• _Your goal_
Locate "The width and" in the records below, then copy its line and every following line exactly, without the pictures.

[Stored data entries]
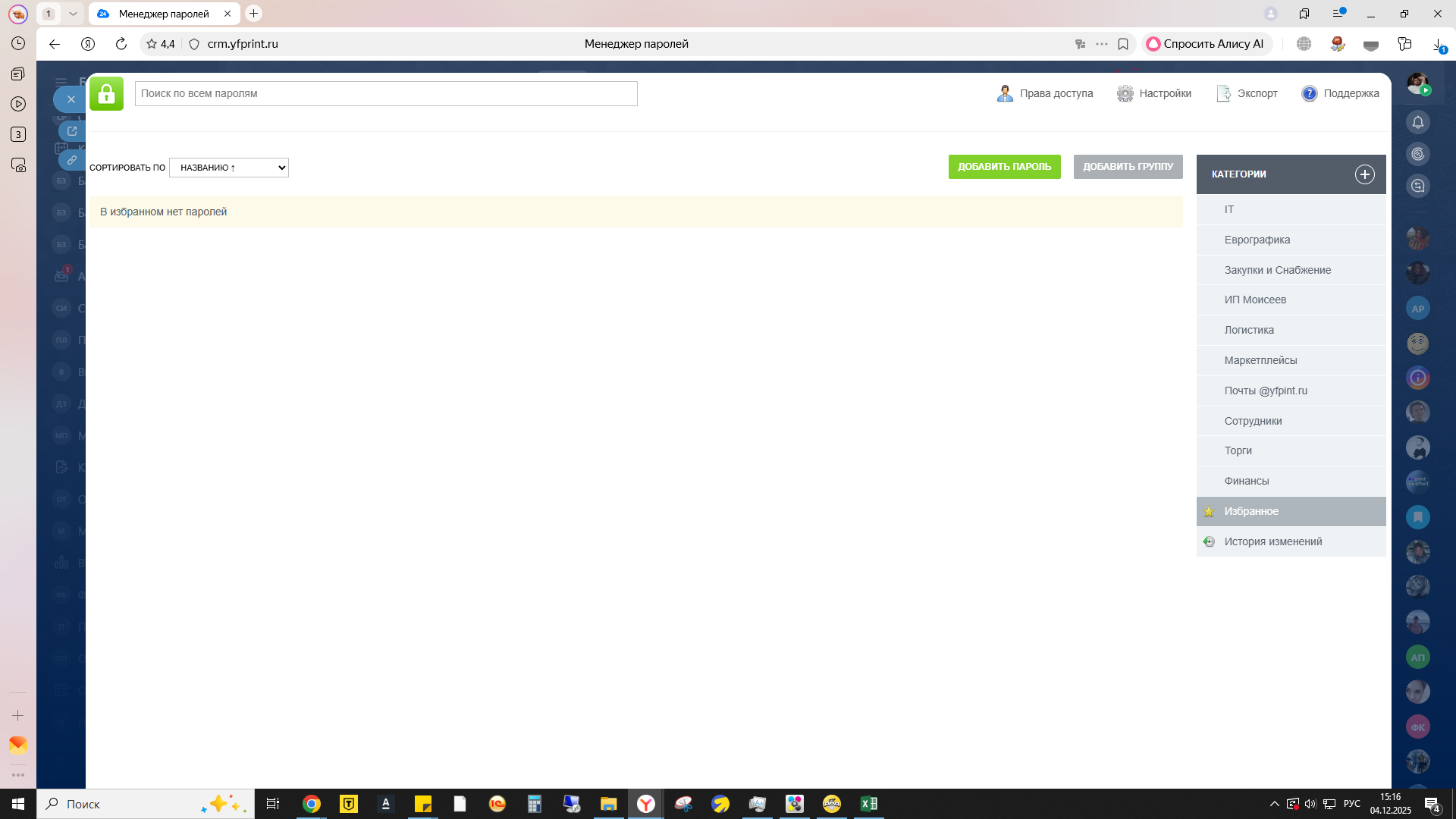Image resolution: width=1456 pixels, height=819 pixels.
Task: Open История изменений change history
Action: [x=1272, y=541]
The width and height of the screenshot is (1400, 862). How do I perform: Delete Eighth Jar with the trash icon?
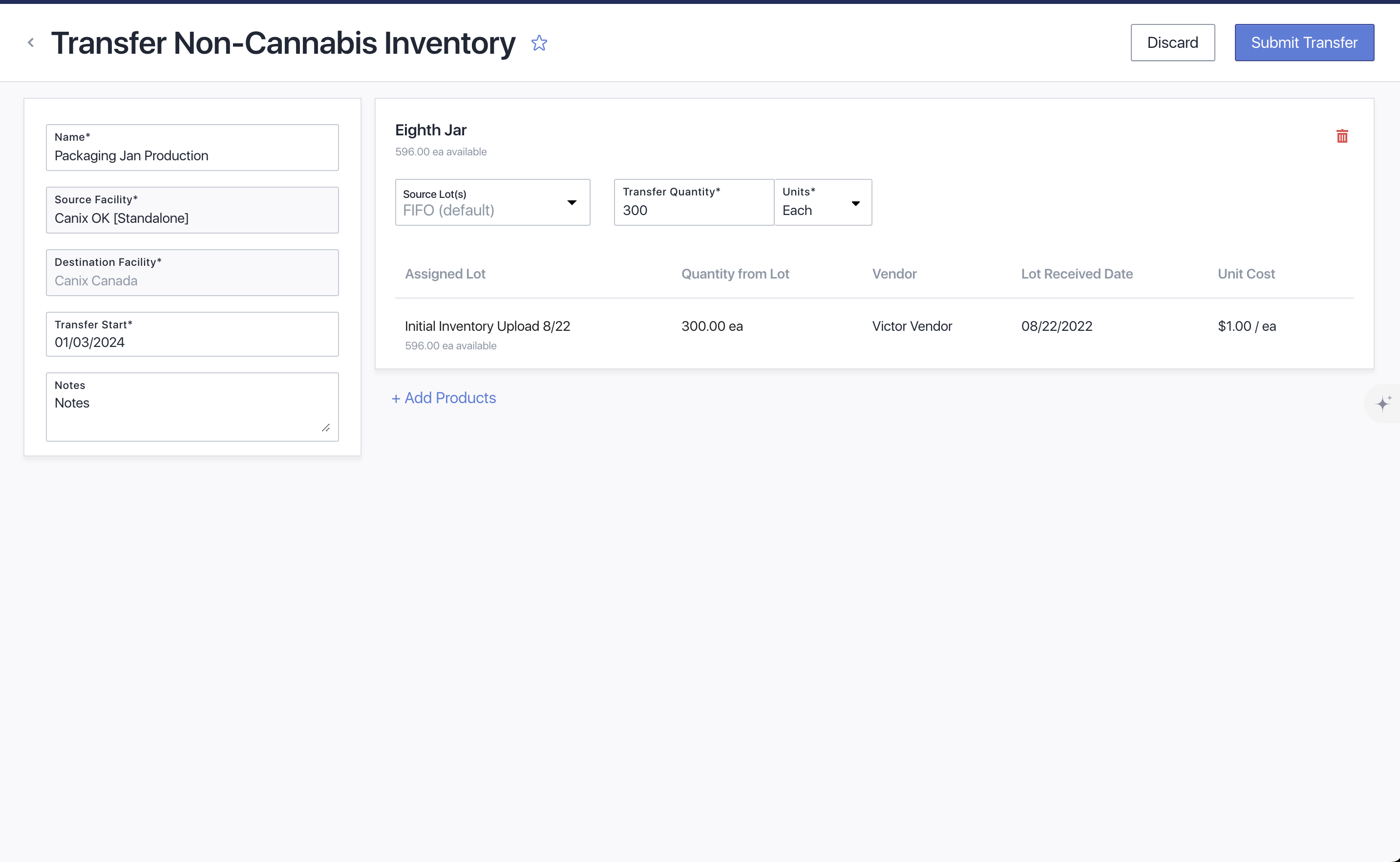coord(1342,136)
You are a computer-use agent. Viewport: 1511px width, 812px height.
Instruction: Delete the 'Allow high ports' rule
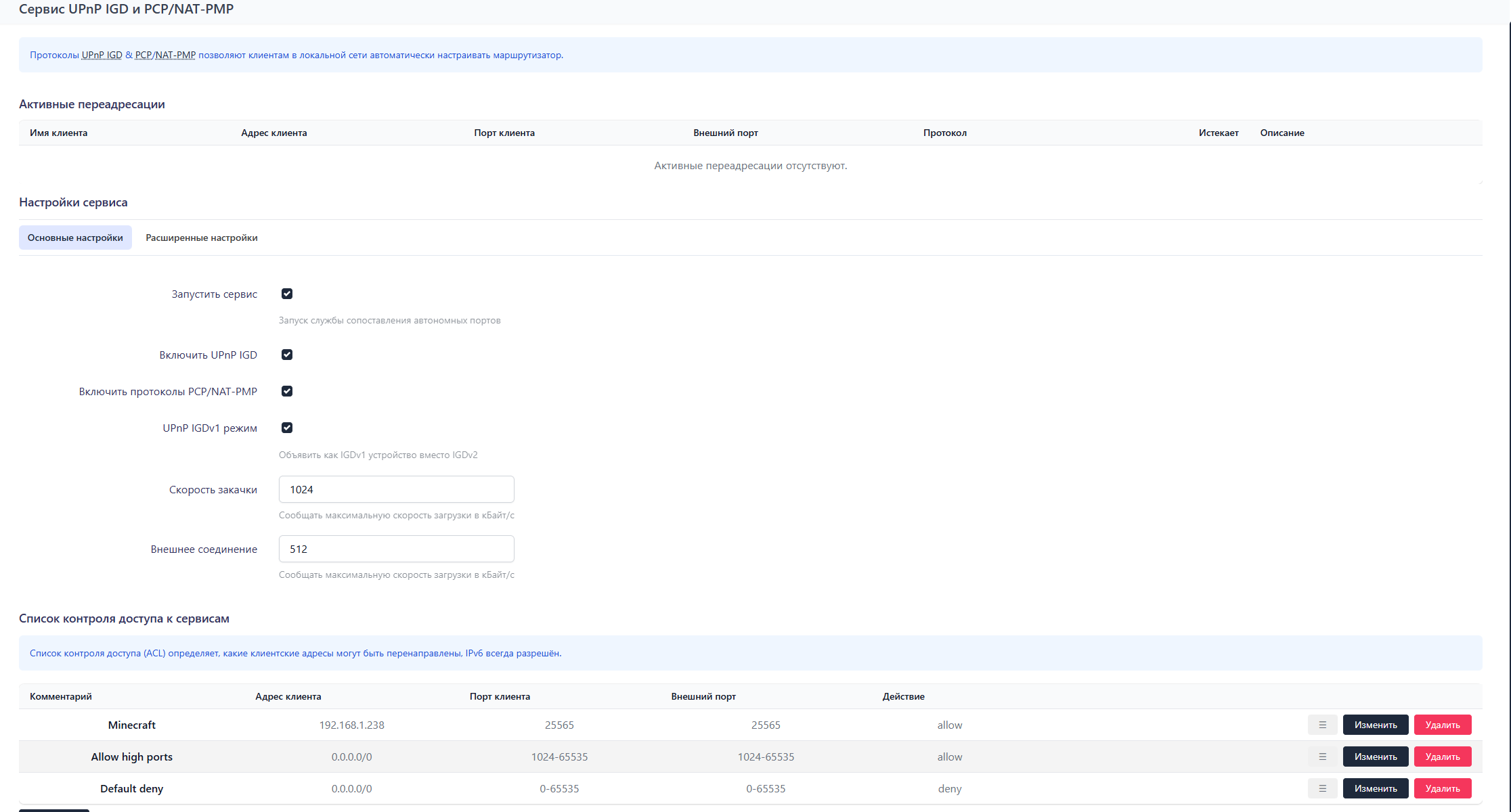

• _Task output_
The width and height of the screenshot is (1400, 862). How do I perform: Delete Eighth Jar with the trash icon?
coord(1342,136)
You are a computer-use agent. Viewport: 1511px width, 812px height.
Instruction: Delete the 'Allow high ports' rule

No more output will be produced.